Gone are the mock chateaus or brash buildings with Bavarian flourishes, and instead the winery is complete with Chinese traditional courtyards, gray brickwork, arched roof-tiling and animal statues of the Chinese zodiac.
Lansai won a Decanter gold in 2020 for its Yu Moli cabernet sauvignon, described as having a "classic nose", "elegant aromas of roasted coffee and leather", "assertive and polished tannins" and a "lovely long finish".
"Chinese culture can be seen in all our branding. It connects with not just Chinese people, but can connect with other people in other markets, we hope," Zeng says.
A case in point, on one bottle of marselan — a French wine grape variety that has found a home in Ningxia for its ability to produce highly aromatic medium-bodied reds — a glorious Chinese dragon snakes its body around the glass. Zeng says the significance of the dragon is that the ridges along its spine resemble the 24 peaks running the length of the Helan Mountains and mirror the 24 Chinese lunar terms that have been so crucial to and ingrained in the nation's agricultural history.

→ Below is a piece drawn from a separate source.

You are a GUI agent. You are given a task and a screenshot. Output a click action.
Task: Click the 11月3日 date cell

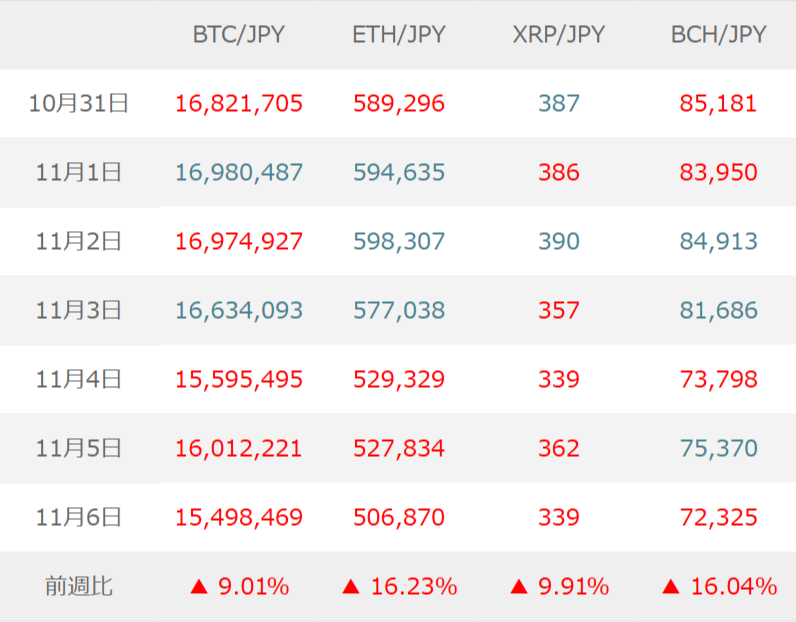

Convincing Chinese consumers has been no easy task, but the efforts of Chinese winemakers have paid off. China has risen to become the eighth-biggest wine market in the world, with a growing number of Chinese consumers switching from foreign brands to local producers.
However, cracking traditional wine markets overseas is something that will take greater patience, effort and time, experts say. In the UK, several major retailers stock wine made in Ningxia, so there are signs at least that the world has sat up and taken notice.
The International Organisation of Vine and Wine, a powerful Dijon-based intergovernmental body that deals with the technical and scientific aspects of viticulture and winemaking, has thrown its support behind China's burgeoning winemaking industry.